Provided information =

▼

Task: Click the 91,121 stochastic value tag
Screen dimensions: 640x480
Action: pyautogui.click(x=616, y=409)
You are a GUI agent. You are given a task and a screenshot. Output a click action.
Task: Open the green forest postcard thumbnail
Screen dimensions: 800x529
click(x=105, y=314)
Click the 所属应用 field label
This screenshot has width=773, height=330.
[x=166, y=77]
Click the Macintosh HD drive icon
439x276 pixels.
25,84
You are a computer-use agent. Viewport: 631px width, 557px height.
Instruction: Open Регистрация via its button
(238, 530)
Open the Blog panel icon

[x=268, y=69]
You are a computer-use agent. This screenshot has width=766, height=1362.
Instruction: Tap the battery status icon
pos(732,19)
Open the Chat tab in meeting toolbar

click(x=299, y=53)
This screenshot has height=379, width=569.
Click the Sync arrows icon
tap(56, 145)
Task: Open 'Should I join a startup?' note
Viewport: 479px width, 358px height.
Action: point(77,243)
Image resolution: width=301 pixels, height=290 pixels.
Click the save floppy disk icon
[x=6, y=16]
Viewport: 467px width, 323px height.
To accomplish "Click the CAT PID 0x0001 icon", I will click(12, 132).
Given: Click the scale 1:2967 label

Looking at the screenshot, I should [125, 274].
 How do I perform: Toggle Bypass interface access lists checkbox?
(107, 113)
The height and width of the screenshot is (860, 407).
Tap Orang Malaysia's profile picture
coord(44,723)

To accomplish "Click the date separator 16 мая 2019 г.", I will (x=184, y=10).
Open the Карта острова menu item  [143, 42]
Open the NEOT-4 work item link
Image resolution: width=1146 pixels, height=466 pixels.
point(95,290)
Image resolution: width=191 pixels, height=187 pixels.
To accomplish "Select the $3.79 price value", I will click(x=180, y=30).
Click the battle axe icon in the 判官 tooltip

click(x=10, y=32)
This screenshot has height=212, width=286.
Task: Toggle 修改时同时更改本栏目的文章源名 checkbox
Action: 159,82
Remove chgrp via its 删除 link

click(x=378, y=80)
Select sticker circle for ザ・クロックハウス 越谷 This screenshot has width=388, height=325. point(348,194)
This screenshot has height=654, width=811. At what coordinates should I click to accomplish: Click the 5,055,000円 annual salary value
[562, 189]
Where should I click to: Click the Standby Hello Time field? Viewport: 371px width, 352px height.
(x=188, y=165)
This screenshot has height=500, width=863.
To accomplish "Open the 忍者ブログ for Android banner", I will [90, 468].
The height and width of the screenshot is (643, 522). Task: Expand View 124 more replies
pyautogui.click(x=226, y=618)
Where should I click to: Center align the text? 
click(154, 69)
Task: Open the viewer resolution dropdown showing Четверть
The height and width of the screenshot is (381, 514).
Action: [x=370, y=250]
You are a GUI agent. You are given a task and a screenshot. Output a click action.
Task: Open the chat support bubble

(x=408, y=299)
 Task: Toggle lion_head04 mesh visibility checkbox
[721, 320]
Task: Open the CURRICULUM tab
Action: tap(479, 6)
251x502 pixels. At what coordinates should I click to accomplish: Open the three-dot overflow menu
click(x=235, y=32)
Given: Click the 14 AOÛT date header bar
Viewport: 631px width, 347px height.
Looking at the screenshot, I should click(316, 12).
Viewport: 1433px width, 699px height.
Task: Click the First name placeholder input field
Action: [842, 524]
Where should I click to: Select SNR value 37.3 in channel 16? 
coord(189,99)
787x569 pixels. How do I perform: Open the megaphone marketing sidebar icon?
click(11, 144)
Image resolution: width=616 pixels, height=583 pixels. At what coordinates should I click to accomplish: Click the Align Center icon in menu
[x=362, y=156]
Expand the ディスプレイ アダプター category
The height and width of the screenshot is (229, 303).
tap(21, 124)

▲

Set down every record above exactly as given.

Answer =
Task: Click the 91,121 stochastic value tag
Screen dimensions: 640x480
Action: pyautogui.click(x=616, y=409)
You are a GUI agent. You are given a task and a screenshot. Output a click action.
Task: Open the green forest postcard thumbnail
Screen dimensions: 800x529
click(x=105, y=314)
Click the 所属应用 field label
This screenshot has width=773, height=330.
[x=166, y=77]
Click the Macintosh HD drive icon
439x276 pixels.
25,84
You are a computer-use agent. Viewport: 631px width, 557px height.
Instruction: Open Регистрация via its button
(238, 530)
Open the Blog panel icon

[x=268, y=69]
You are a computer-use agent. This screenshot has width=766, height=1362.
Instruction: Tap the battery status icon
pos(732,19)
Open the Chat tab in meeting toolbar

click(x=299, y=53)
This screenshot has height=379, width=569.
Click the Sync arrows icon
tap(56, 145)
Task: Open 'Should I join a startup?' note
Viewport: 479px width, 358px height.
Action: point(77,243)
Image resolution: width=301 pixels, height=290 pixels.
Click the save floppy disk icon
[x=6, y=16]
Viewport: 467px width, 323px height.
To accomplish "Click the CAT PID 0x0001 icon", I will click(12, 132).
Given: Click the scale 1:2967 label

Looking at the screenshot, I should [125, 274].
 How do I perform: Toggle Bypass interface access lists checkbox?
(107, 113)
The height and width of the screenshot is (860, 407).
Tap Orang Malaysia's profile picture
coord(44,723)

To accomplish "Click the date separator 16 мая 2019 г.", I will (x=184, y=10).
Open the Карта острова menu item  [143, 42]
Open the NEOT-4 work item link
Image resolution: width=1146 pixels, height=466 pixels.
point(95,290)
Image resolution: width=191 pixels, height=187 pixels.
To accomplish "Select the $3.79 price value", I will click(x=180, y=30).
Click the battle axe icon in the 判官 tooltip

click(x=10, y=32)
This screenshot has height=212, width=286.
Task: Toggle 修改时同时更改本栏目的文章源名 checkbox
Action: 159,82
Remove chgrp via its 删除 link

click(x=378, y=80)
Select sticker circle for ザ・クロックハウス 越谷 This screenshot has width=388, height=325. point(348,194)
This screenshot has height=654, width=811. At what coordinates should I click to accomplish: Click the 5,055,000円 annual salary value
[562, 189]
Where should I click to: Click the Standby Hello Time field? Viewport: 371px width, 352px height.
(x=188, y=165)
This screenshot has height=500, width=863.
To accomplish "Open the 忍者ブログ for Android banner", I will [90, 468].
The height and width of the screenshot is (643, 522). Task: Expand View 124 more replies
pyautogui.click(x=226, y=618)
Where should I click to: Center align the text? 
click(154, 69)
Task: Open the viewer resolution dropdown showing Четверть
The height and width of the screenshot is (381, 514).
Action: [x=370, y=250]
You are a GUI agent. You are given a task and a screenshot. Output a click action.
Task: Open the chat support bubble

(x=408, y=299)
 Task: Toggle lion_head04 mesh visibility checkbox
[721, 320]
Task: Open the CURRICULUM tab
Action: tap(479, 6)
251x502 pixels. At what coordinates should I click to accomplish: Open the three-dot overflow menu
click(x=235, y=32)
Given: Click the 14 AOÛT date header bar
Viewport: 631px width, 347px height.
Looking at the screenshot, I should click(316, 12).
Viewport: 1433px width, 699px height.
Task: Click the First name placeholder input field
Action: [842, 524]
Where should I click to: Select SNR value 37.3 in channel 16? 
coord(189,99)
787x569 pixels. How do I perform: Open the megaphone marketing sidebar icon?
click(11, 144)
Image resolution: width=616 pixels, height=583 pixels. At what coordinates should I click to accomplish: Click the Align Center icon in menu
[x=362, y=156]
Expand the ディスプレイ アダプター category
The height and width of the screenshot is (229, 303).
tap(21, 124)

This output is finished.